(Stored items)
------------------------------------

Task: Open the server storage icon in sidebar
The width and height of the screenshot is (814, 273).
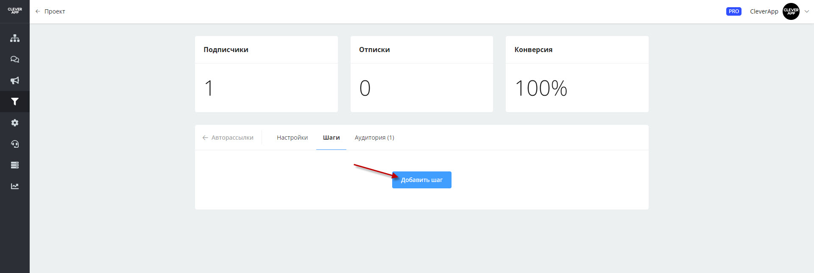Action: pyautogui.click(x=15, y=165)
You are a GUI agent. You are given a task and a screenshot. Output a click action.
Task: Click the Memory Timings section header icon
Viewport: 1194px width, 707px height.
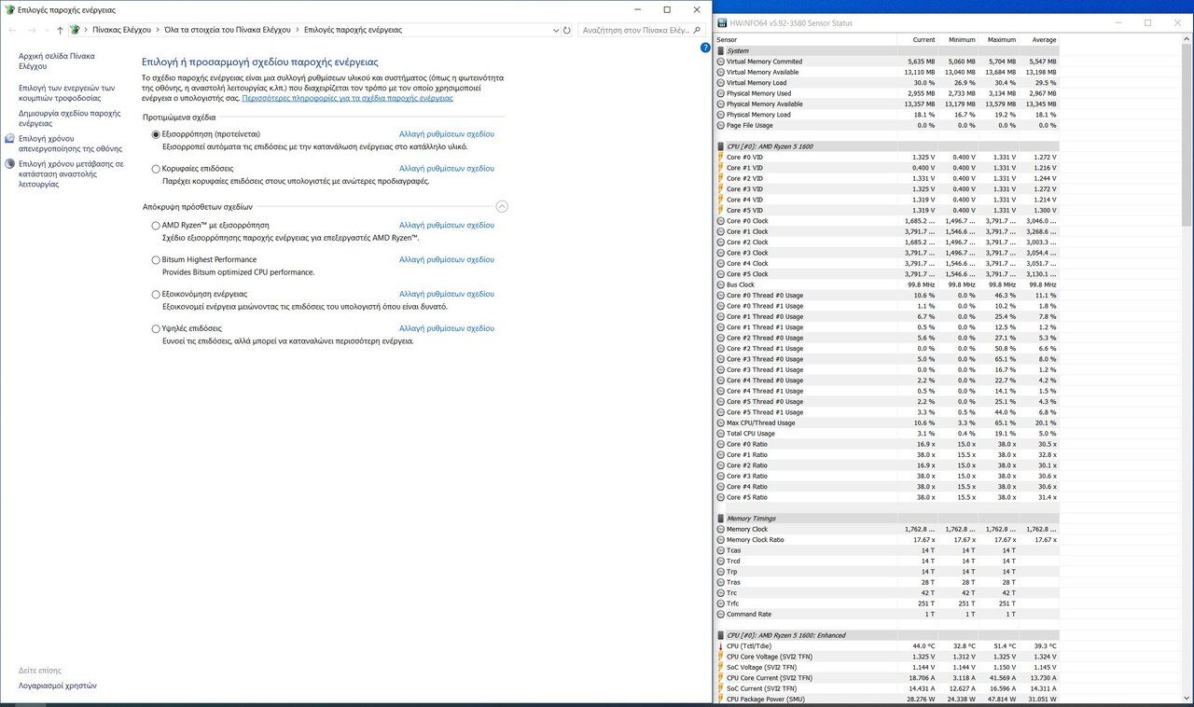[x=720, y=519]
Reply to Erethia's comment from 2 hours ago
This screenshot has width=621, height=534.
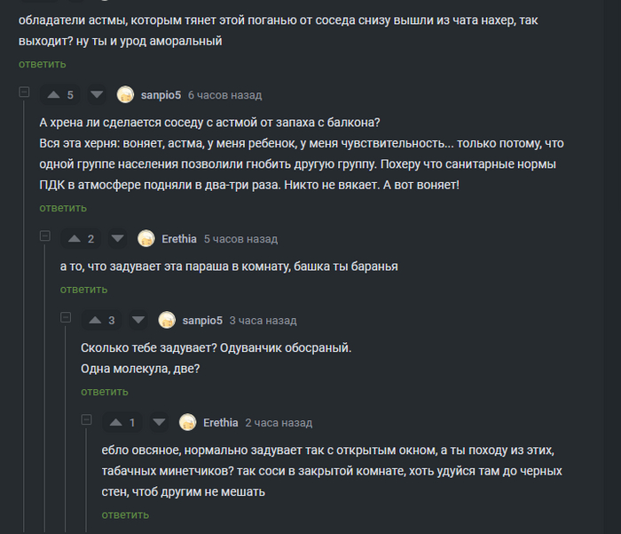[x=125, y=515]
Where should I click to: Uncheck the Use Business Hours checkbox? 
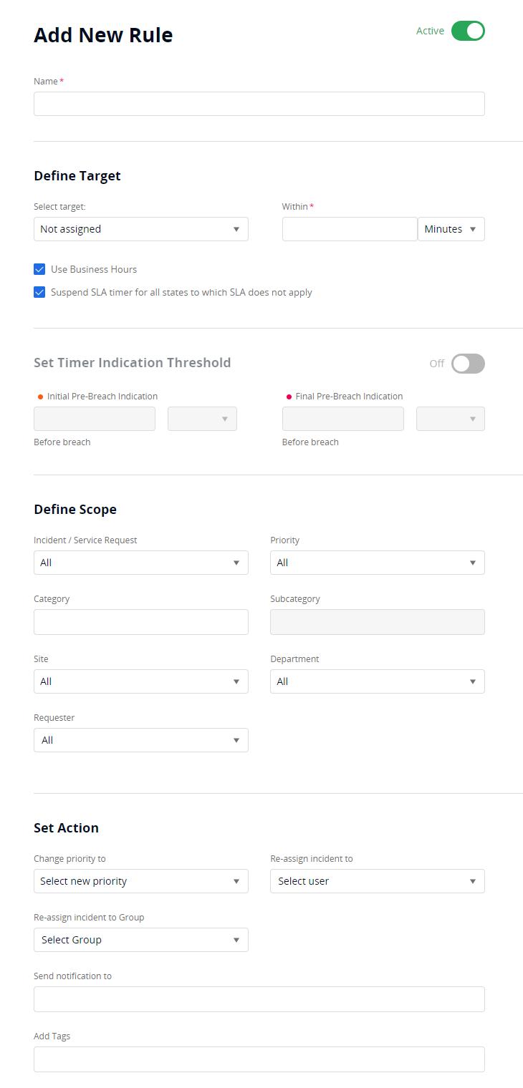coord(39,269)
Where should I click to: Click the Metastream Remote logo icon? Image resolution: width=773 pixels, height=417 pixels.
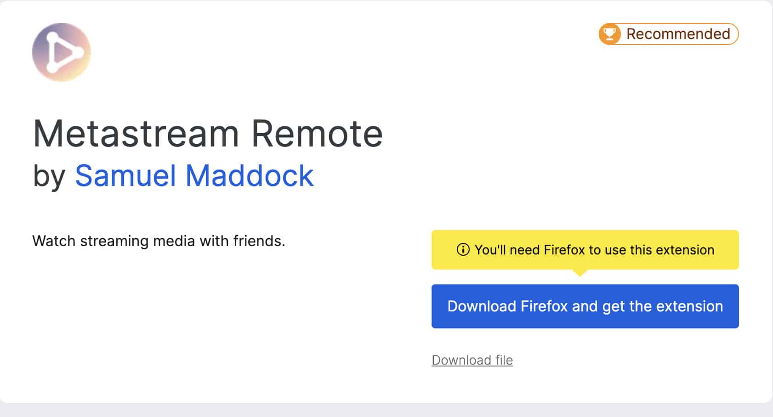(x=61, y=52)

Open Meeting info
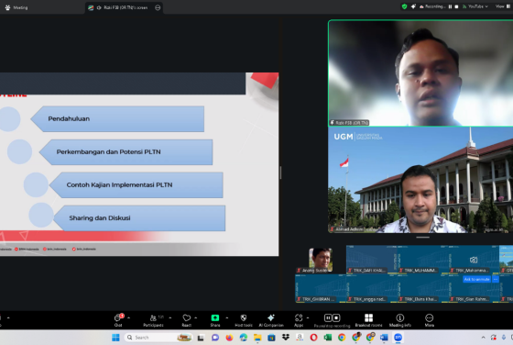click(399, 320)
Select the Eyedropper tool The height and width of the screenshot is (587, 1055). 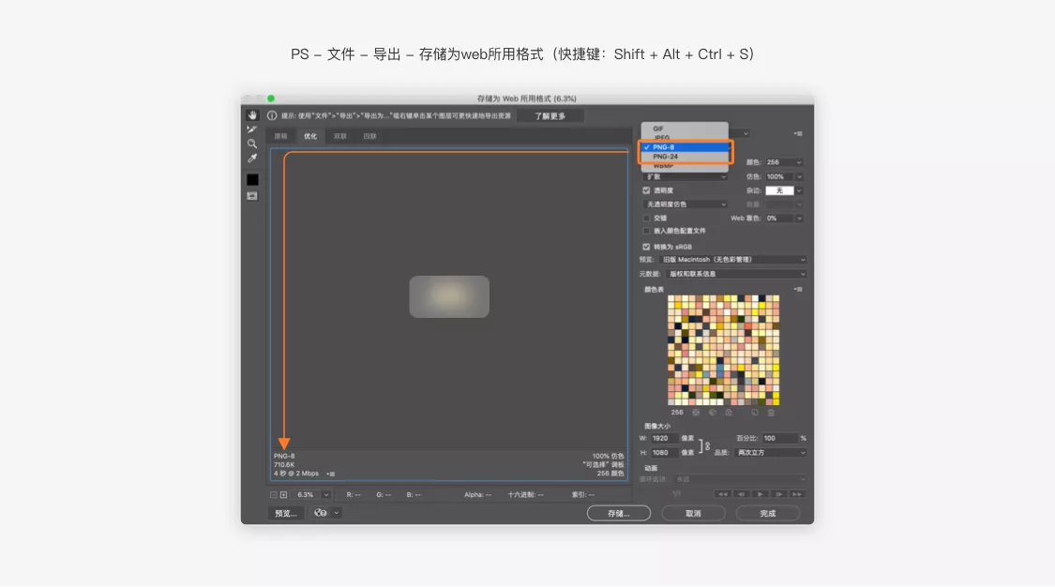point(251,158)
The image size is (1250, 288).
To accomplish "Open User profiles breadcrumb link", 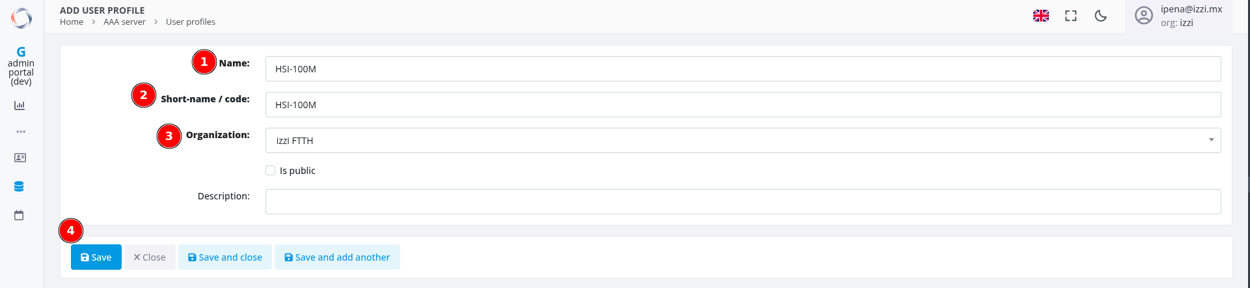I will 191,22.
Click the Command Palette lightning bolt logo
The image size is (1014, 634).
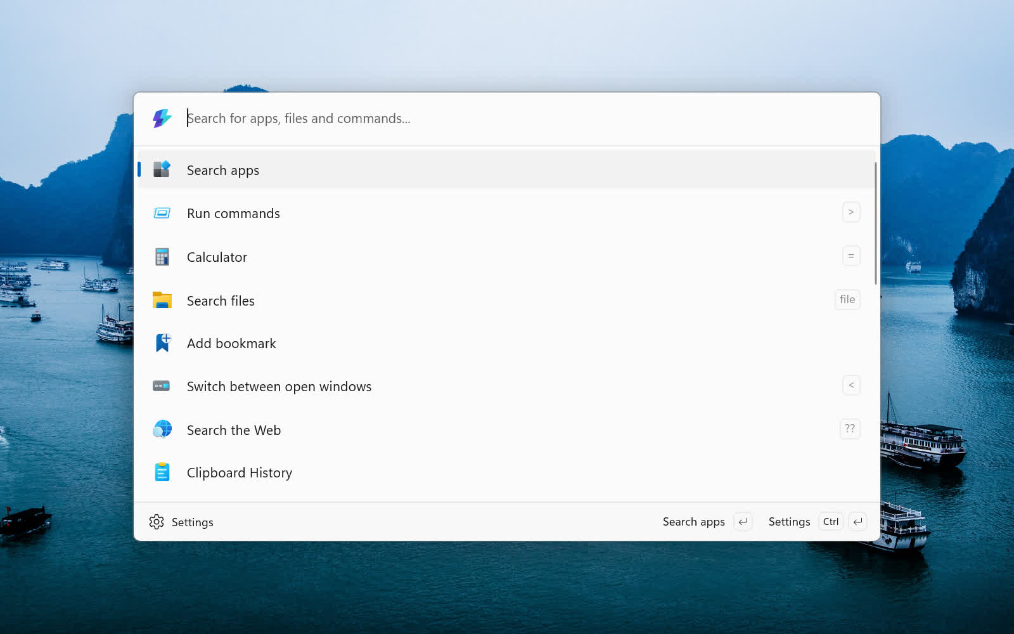pyautogui.click(x=162, y=118)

------------------------------------

YOUR INSTRUCTIONS = If a line falls between the first line of the records above and the line containing "Reply to Erethia's comment from 2 hours ago", inclusive, retype it exactly; leave pictures out.

EXERCISE OUTPUT =
Task: Open the server storage icon in sidebar
The width and height of the screenshot is (814, 273).
Action: pyautogui.click(x=15, y=165)
You are a GUI agent. You are given a task and a screenshot. Output a click action.
Task: Click the Memory Timings section header icon
Viewport: 1194px width, 707px height.
[x=720, y=519]
Reply to Erethia's comment from 2 hours ago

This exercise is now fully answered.